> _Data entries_
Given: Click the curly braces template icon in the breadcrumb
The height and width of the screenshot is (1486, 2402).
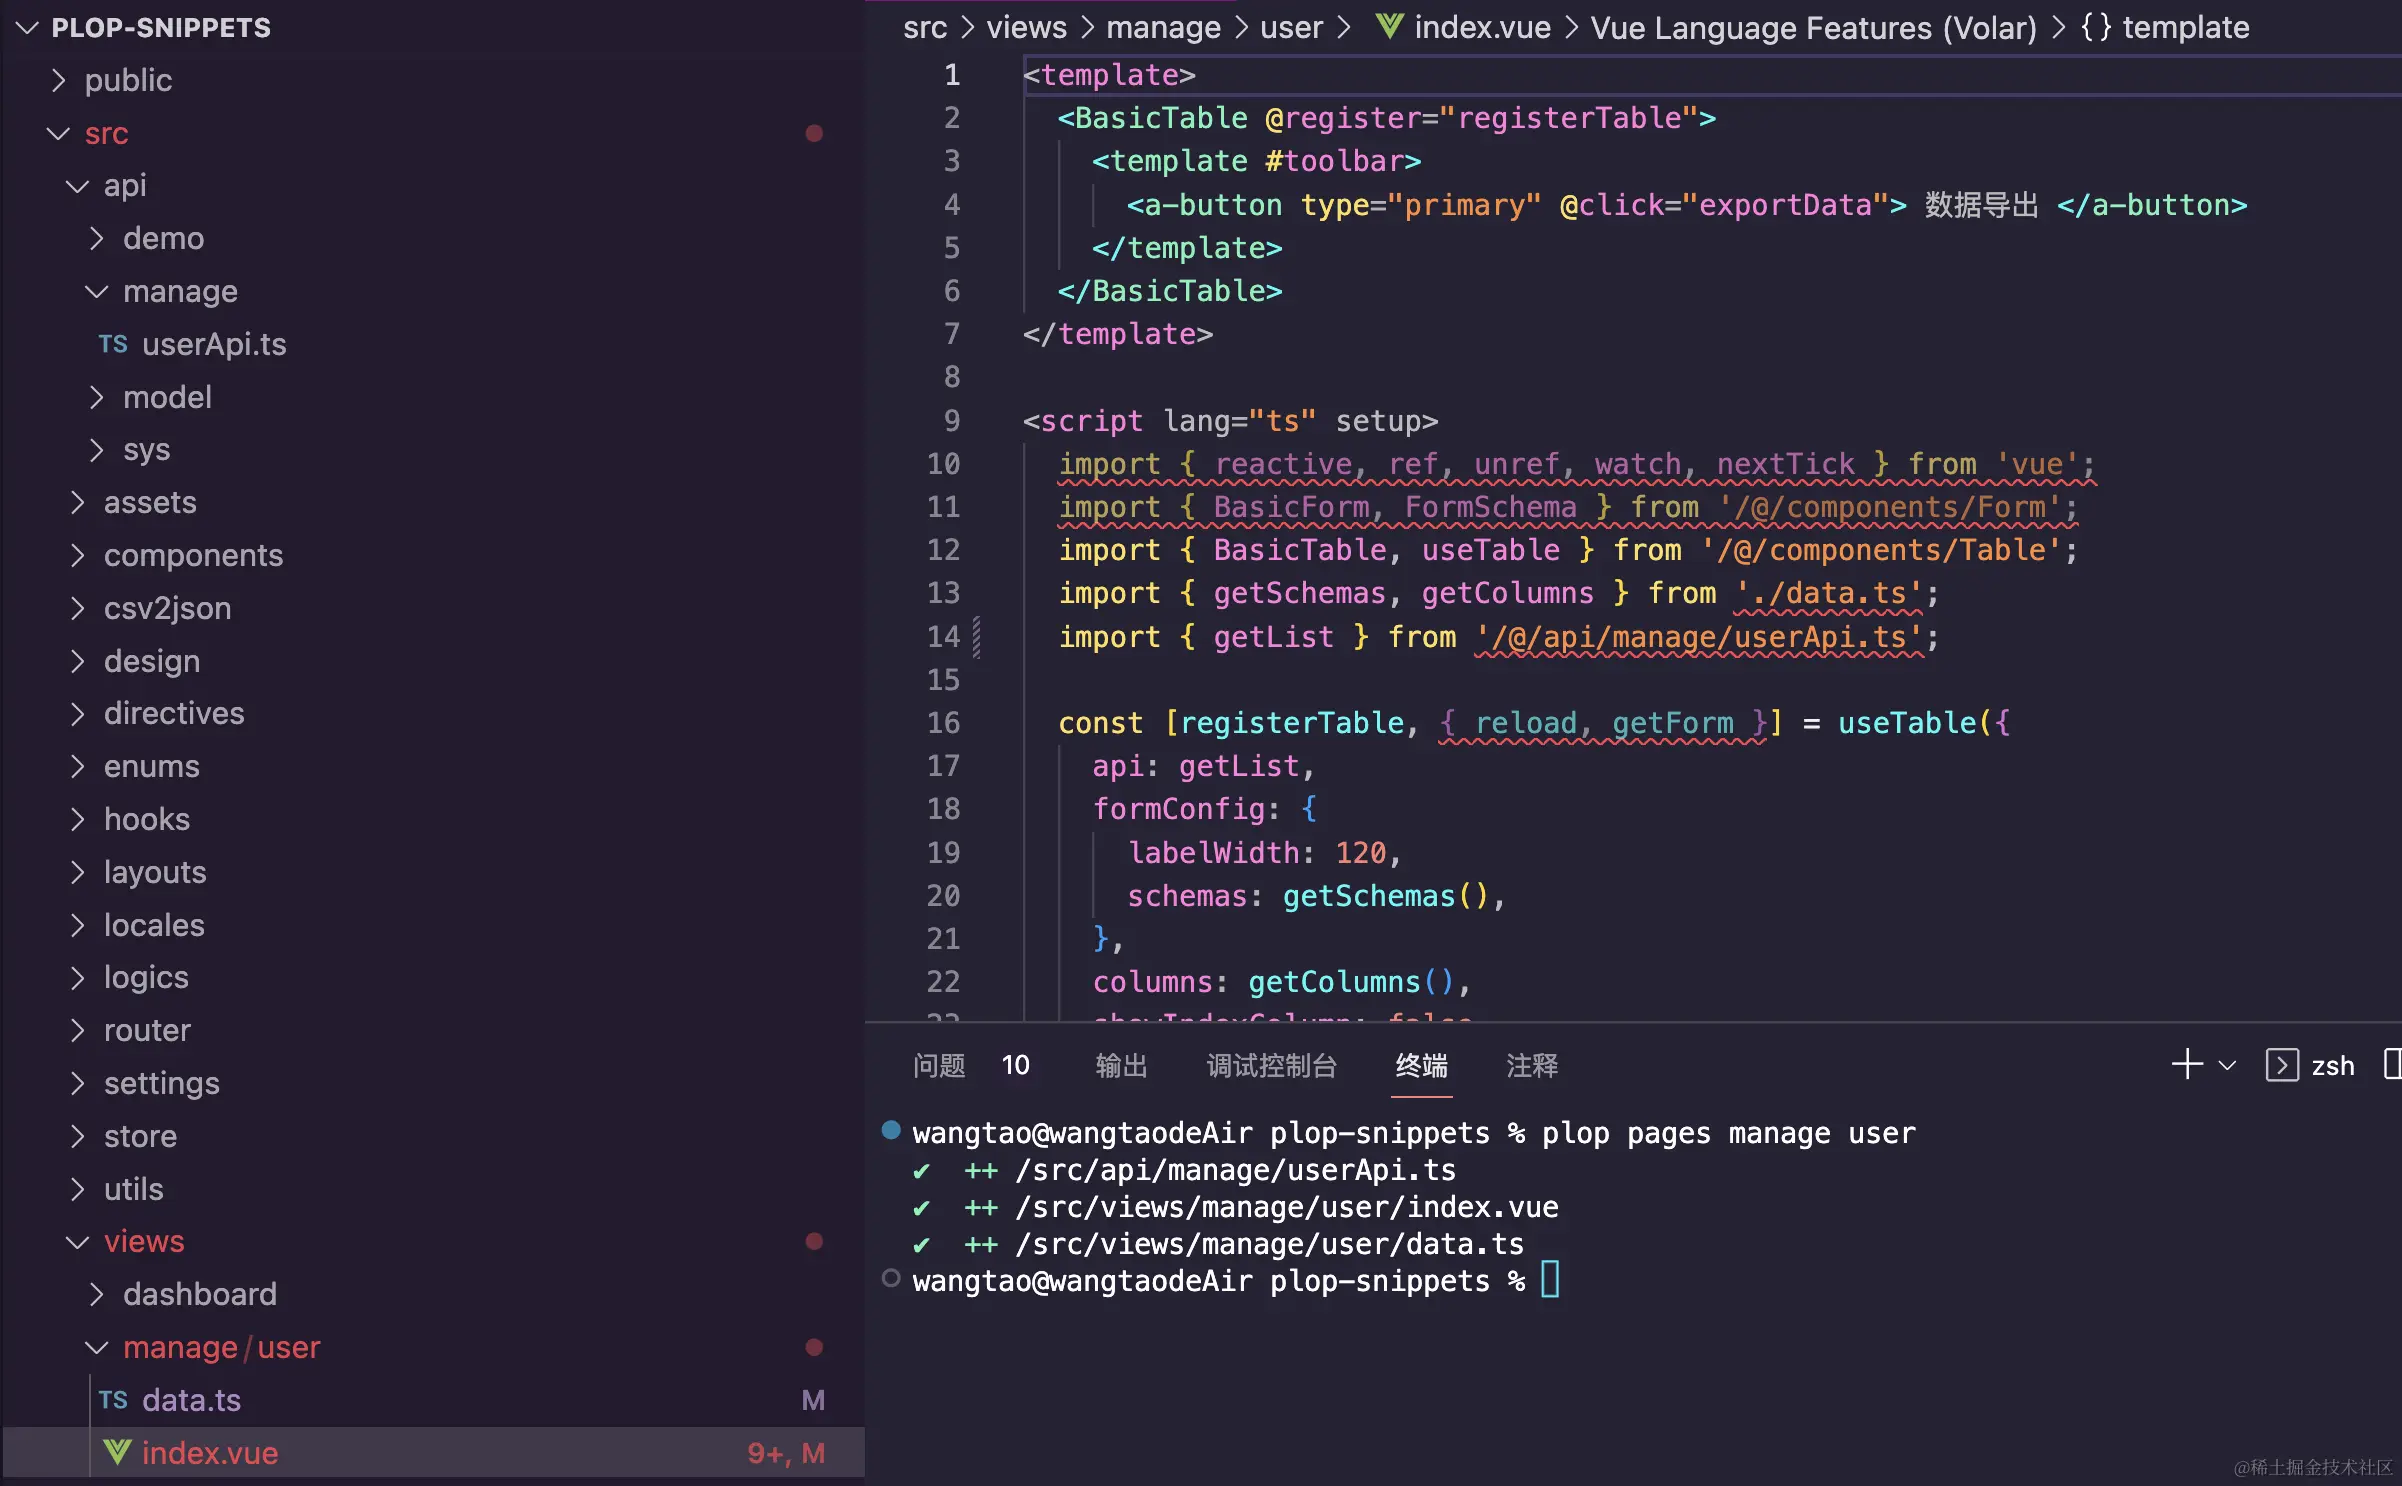Looking at the screenshot, I should pos(2096,27).
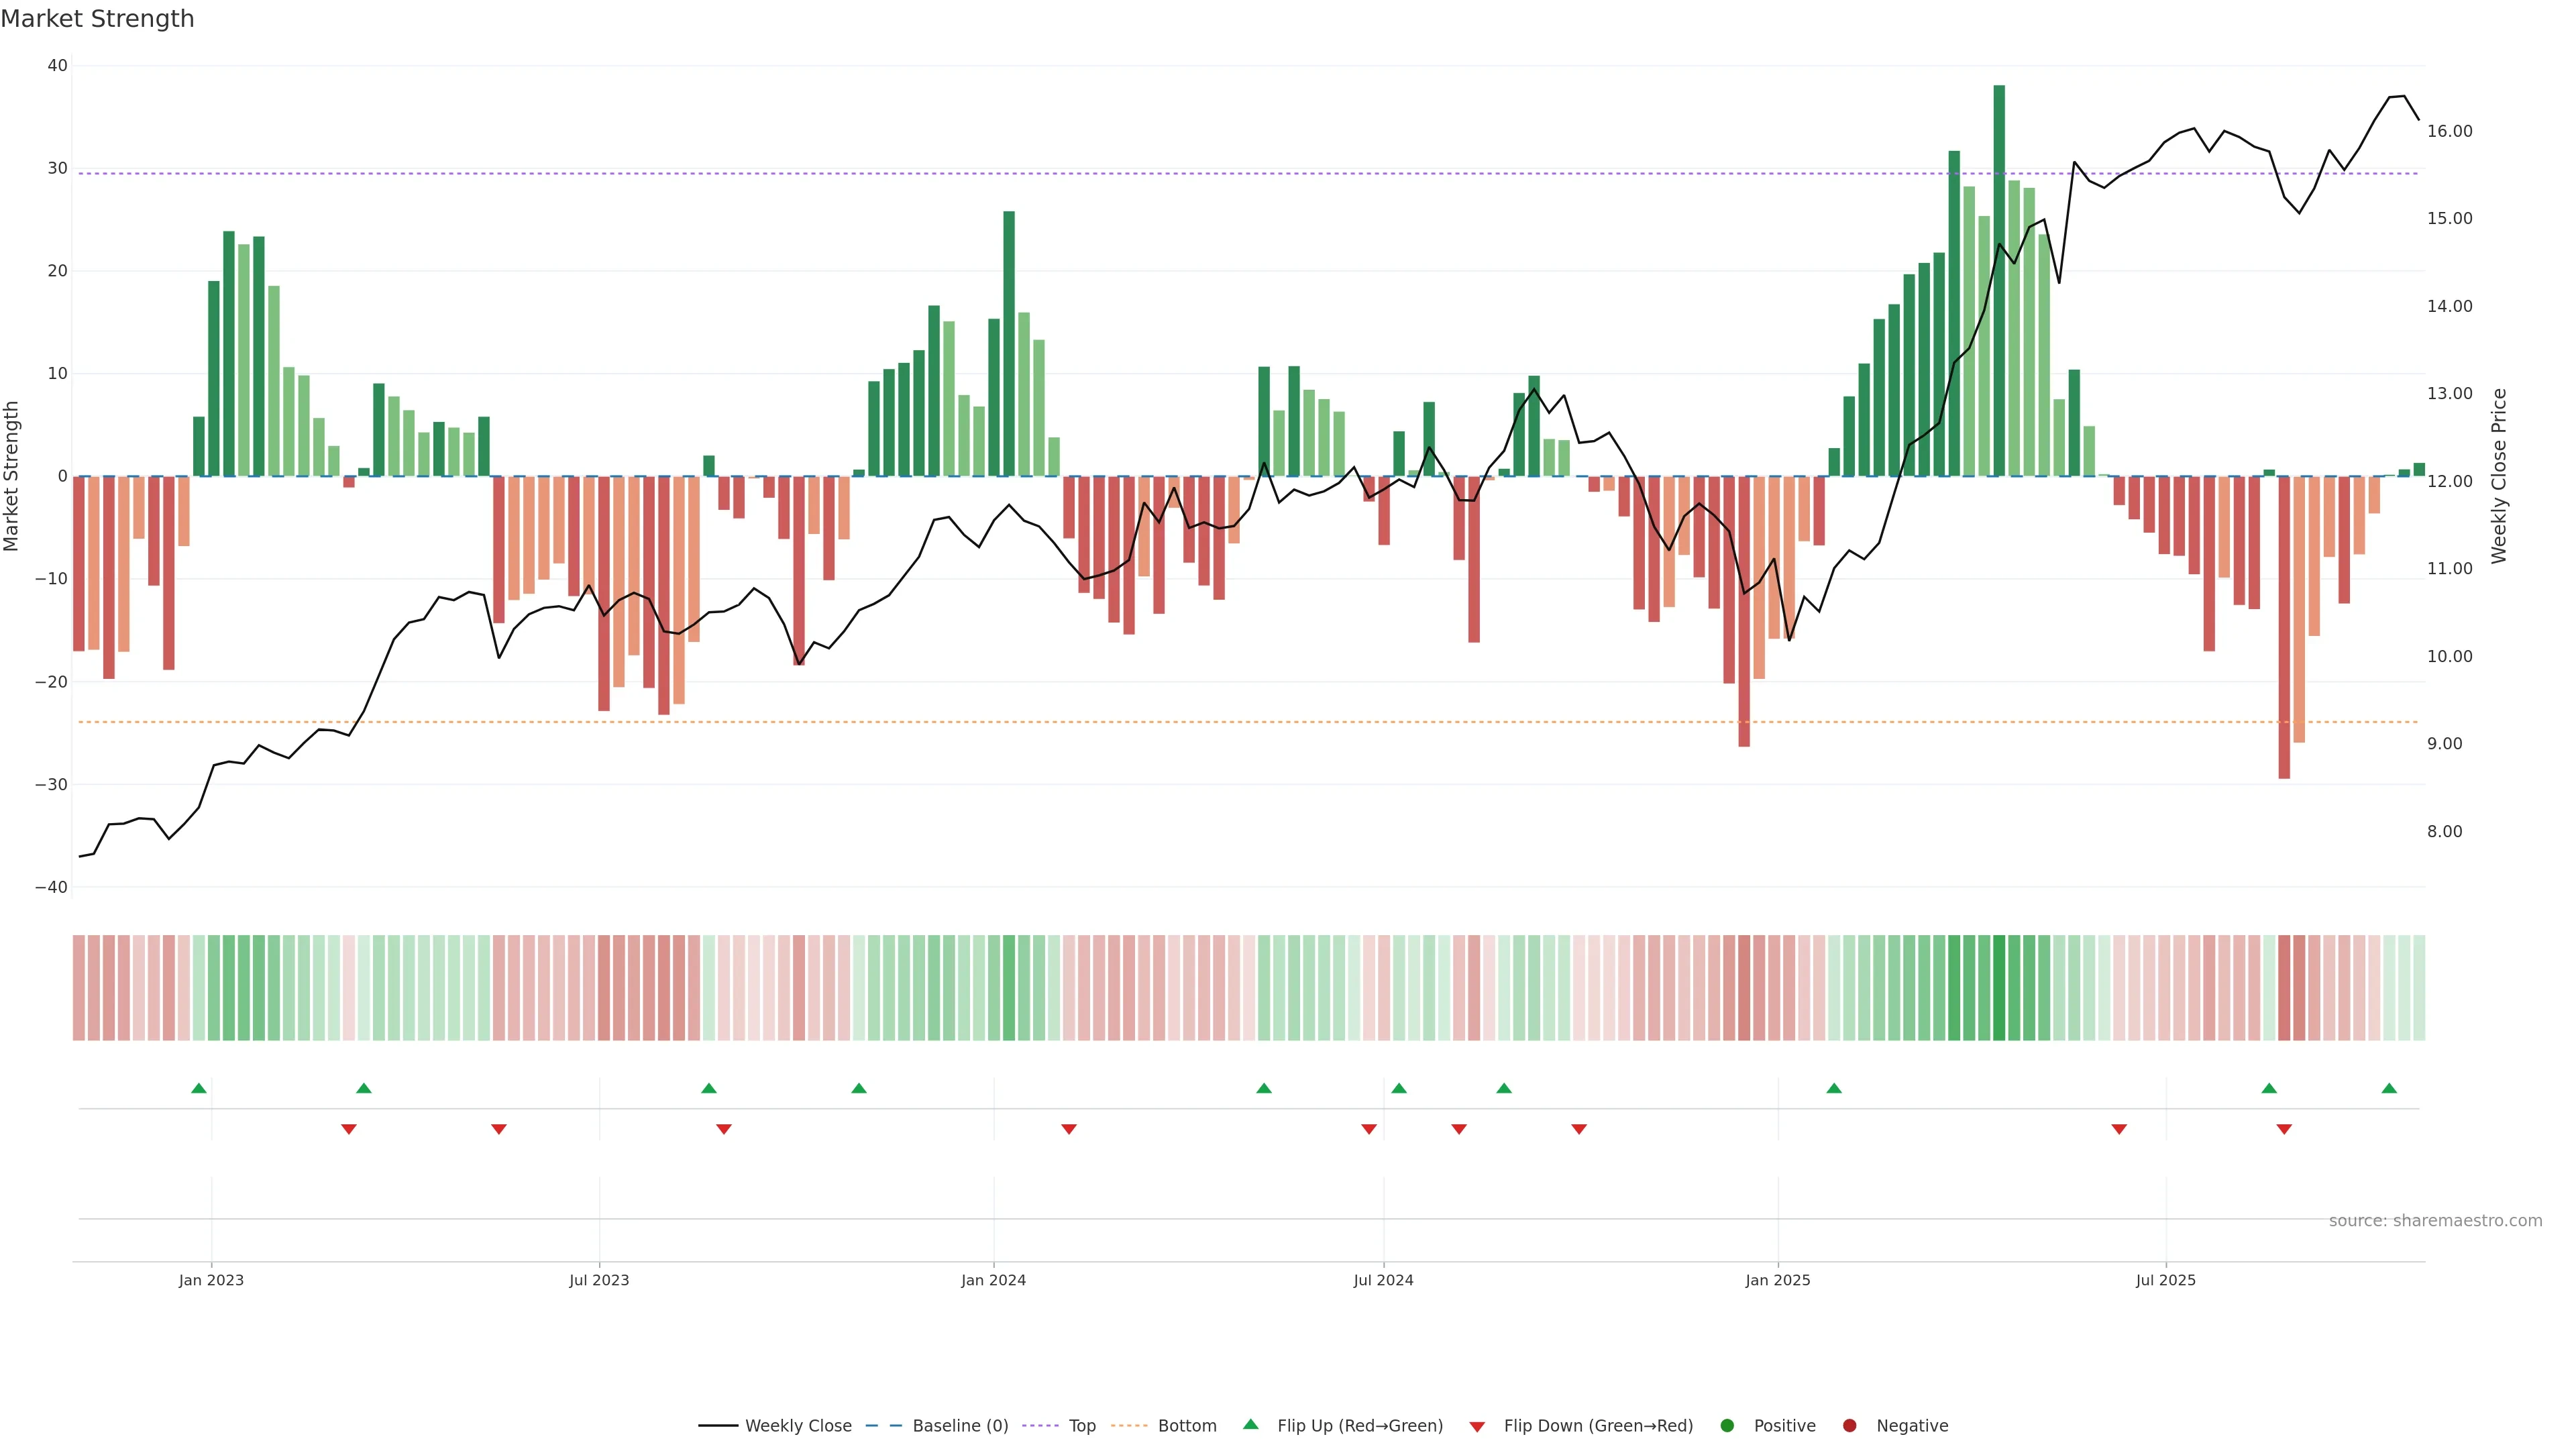Screen dimensions: 2576x1449
Task: Click the Negative red circle legend icon
Action: 1849,1426
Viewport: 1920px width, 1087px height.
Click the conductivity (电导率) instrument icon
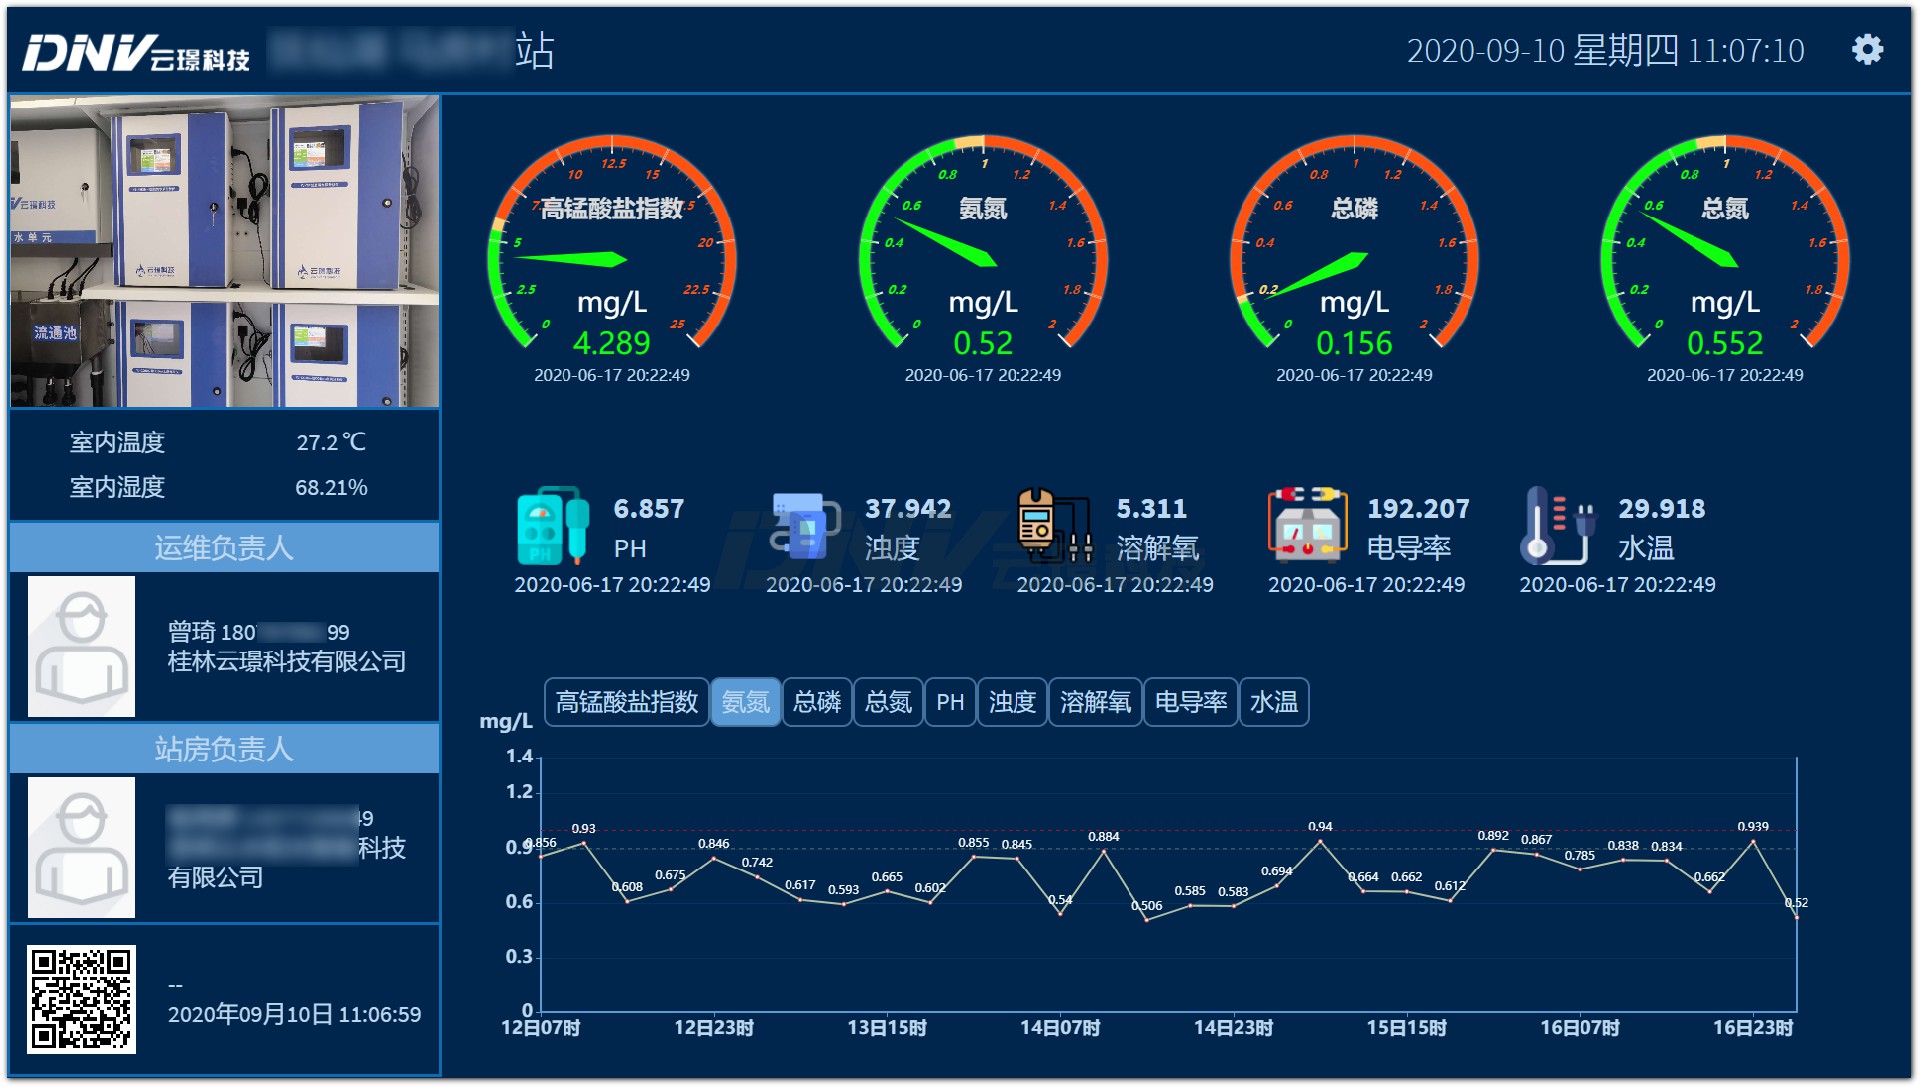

> _WHAT TO WORK ON_
Leave every picture out and output the records exactly.

> _YOUR RESPONSE_
Given: Click the curly braces template icon in the breadcrumb
The height and width of the screenshot is (1486, 2402).
Looking at the screenshot, I should pos(2096,27).
Screen dimensions: 2576x1449
Task: Click the Negative red circle legend icon
Action: 1849,1426
Viewport: 1920px width, 1087px height.
Click the conductivity (电导率) instrument icon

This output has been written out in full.